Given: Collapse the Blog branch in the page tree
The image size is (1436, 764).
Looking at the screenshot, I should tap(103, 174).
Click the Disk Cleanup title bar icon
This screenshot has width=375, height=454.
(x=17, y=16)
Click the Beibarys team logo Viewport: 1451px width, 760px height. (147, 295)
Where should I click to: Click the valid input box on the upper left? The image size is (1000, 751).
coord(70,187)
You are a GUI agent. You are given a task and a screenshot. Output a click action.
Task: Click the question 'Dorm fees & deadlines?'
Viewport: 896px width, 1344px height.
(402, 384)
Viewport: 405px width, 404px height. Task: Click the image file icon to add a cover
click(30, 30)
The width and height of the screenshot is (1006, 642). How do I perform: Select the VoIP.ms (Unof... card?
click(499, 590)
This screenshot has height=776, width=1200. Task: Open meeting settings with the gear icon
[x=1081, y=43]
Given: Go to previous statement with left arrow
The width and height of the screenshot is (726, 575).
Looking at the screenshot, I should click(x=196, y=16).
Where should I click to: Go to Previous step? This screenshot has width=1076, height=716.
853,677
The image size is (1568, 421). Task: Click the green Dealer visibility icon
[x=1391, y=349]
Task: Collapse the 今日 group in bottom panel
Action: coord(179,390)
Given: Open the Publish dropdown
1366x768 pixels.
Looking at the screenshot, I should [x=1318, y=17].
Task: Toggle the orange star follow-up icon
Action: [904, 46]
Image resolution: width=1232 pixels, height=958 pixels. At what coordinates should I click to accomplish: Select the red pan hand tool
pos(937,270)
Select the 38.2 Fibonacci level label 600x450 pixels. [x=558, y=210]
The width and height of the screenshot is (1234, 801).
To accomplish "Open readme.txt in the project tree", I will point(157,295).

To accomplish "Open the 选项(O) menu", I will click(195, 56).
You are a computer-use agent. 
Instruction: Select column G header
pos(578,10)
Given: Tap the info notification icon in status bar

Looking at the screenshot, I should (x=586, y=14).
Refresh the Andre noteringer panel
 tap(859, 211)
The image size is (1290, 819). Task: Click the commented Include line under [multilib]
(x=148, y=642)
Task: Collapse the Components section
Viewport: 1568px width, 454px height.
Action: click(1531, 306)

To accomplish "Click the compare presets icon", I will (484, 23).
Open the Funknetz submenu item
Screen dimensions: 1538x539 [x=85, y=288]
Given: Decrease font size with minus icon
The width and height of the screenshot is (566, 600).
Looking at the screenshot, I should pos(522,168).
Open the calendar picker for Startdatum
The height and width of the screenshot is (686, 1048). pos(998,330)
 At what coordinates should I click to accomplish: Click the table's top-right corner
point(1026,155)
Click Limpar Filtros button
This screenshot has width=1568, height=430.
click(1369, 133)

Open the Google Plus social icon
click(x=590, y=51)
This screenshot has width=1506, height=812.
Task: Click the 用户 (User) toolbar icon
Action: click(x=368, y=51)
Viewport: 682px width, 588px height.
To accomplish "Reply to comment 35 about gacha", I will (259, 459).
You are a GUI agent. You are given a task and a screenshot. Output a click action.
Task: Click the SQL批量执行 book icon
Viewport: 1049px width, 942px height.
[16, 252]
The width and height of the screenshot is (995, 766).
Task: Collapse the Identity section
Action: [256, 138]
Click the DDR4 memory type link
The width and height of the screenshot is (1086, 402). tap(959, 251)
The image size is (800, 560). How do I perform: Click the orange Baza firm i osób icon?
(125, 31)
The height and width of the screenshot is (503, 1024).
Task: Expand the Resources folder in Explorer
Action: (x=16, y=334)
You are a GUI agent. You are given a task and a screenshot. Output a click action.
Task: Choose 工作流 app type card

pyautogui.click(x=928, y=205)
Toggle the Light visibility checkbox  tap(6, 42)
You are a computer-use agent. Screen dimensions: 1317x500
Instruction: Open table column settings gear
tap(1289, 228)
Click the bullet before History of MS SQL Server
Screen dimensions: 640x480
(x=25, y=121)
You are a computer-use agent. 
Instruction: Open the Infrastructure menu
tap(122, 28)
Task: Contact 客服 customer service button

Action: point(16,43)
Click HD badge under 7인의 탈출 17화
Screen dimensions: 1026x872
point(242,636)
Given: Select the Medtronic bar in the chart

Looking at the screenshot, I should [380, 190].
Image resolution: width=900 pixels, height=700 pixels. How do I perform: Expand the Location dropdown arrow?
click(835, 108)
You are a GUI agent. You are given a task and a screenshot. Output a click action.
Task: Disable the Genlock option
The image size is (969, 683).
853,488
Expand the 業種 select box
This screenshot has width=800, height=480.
----------
**WHAT THE TASK REQUIRES:** This calls for repeating all of the records, character for character.

**FINISHED EXERCISE:**
Given: Collapse the Blog branch in the page tree
The image size is (1436, 764).
Looking at the screenshot, I should tap(103, 174).
Click the Disk Cleanup title bar icon
This screenshot has width=375, height=454.
(x=17, y=16)
Click the Beibarys team logo Viewport: 1451px width, 760px height. (147, 295)
Where should I click to: Click the valid input box on the upper left? The image size is (1000, 751).
coord(70,187)
You are a GUI agent. You are given a task and a screenshot. Output a click action.
Task: Click the question 'Dorm fees & deadlines?'
Viewport: 896px width, 1344px height.
(402, 384)
Viewport: 405px width, 404px height. Task: Click the image file icon to add a cover
click(30, 30)
The width and height of the screenshot is (1006, 642). How do I perform: Select the VoIP.ms (Unof... card?
click(499, 590)
This screenshot has height=776, width=1200. Task: Open meeting settings with the gear icon
[x=1081, y=43]
Given: Go to previous statement with left arrow
The width and height of the screenshot is (726, 575).
Looking at the screenshot, I should click(x=196, y=16).
Where should I click to: Go to Previous step? This screenshot has width=1076, height=716.
853,677
The image size is (1568, 421). Task: Click the green Dealer visibility icon
[x=1391, y=349]
Task: Collapse the 今日 group in bottom panel
Action: coord(179,390)
Given: Open the Publish dropdown
1366x768 pixels.
Looking at the screenshot, I should [x=1318, y=17].
Task: Toggle the orange star follow-up icon
Action: [904, 46]
Image resolution: width=1232 pixels, height=958 pixels. At what coordinates should I click to accomplish: Select the red pan hand tool
pos(937,270)
Select the 38.2 Fibonacci level label 600x450 pixels. [x=558, y=210]
The width and height of the screenshot is (1234, 801).
To accomplish "Open readme.txt in the project tree", I will point(157,295).

To accomplish "Open the 选项(O) menu", I will click(195, 56).
You are a computer-use agent. 
Instruction: Select column G header
pos(578,10)
Given: Tap the info notification icon in status bar

Looking at the screenshot, I should (x=586, y=14).
Refresh the Andre noteringer panel
 tap(859, 211)
The image size is (1290, 819). Task: Click the commented Include line under [multilib]
(x=148, y=642)
Task: Collapse the Components section
Viewport: 1568px width, 454px height.
Action: click(1531, 306)

To accomplish "Click the compare presets icon", I will (484, 23).
Open the Funknetz submenu item
Screen dimensions: 1538x539 [x=85, y=288]
Given: Decrease font size with minus icon
The width and height of the screenshot is (566, 600).
Looking at the screenshot, I should pos(522,168).
Open the calendar picker for Startdatum
The height and width of the screenshot is (686, 1048). pos(998,330)
 At what coordinates should I click to accomplish: Click the table's top-right corner
point(1026,155)
Click Limpar Filtros button
This screenshot has width=1568, height=430.
click(1369, 133)

Open the Google Plus social icon
click(x=590, y=51)
This screenshot has width=1506, height=812.
Task: Click the 用户 (User) toolbar icon
Action: click(x=368, y=51)
Viewport: 682px width, 588px height.
To accomplish "Reply to comment 35 about gacha", I will (259, 459).
You are a GUI agent. You are given a task and a screenshot. Output a click action.
Task: Click the SQL批量执行 book icon
Viewport: 1049px width, 942px height.
[16, 252]
The width and height of the screenshot is (995, 766).
Task: Collapse the Identity section
Action: [256, 138]
Click the DDR4 memory type link
The width and height of the screenshot is (1086, 402). tap(959, 251)
The image size is (800, 560). How do I perform: Click the orange Baza firm i osób icon?
(125, 31)
The height and width of the screenshot is (503, 1024).
Task: Expand the Resources folder in Explorer
Action: (x=16, y=334)
You are a GUI agent. You are given a task and a screenshot. Output a click action.
Task: Choose 工作流 app type card

pyautogui.click(x=928, y=205)
Toggle the Light visibility checkbox  tap(6, 42)
You are a computer-use agent. Screen dimensions: 1317x500
Instruction: Open table column settings gear
tap(1289, 228)
Click the bullet before History of MS SQL Server
Screen dimensions: 640x480
(x=25, y=121)
You are a computer-use agent. 
Instruction: Open the Infrastructure menu
tap(122, 28)
Task: Contact 客服 customer service button

Action: point(16,43)
Click HD badge under 7인의 탈출 17화
Screen dimensions: 1026x872
point(242,636)
Given: Select the Medtronic bar in the chart

Looking at the screenshot, I should [380, 190].
Image resolution: width=900 pixels, height=700 pixels. How do I perform: Expand the Location dropdown arrow?
click(835, 108)
You are a GUI agent. You are given a task and a screenshot. Output a click action.
Task: Disable the Genlock option
The image size is (969, 683).
853,488
Expand the 業種 select box
This screenshot has width=800, height=480.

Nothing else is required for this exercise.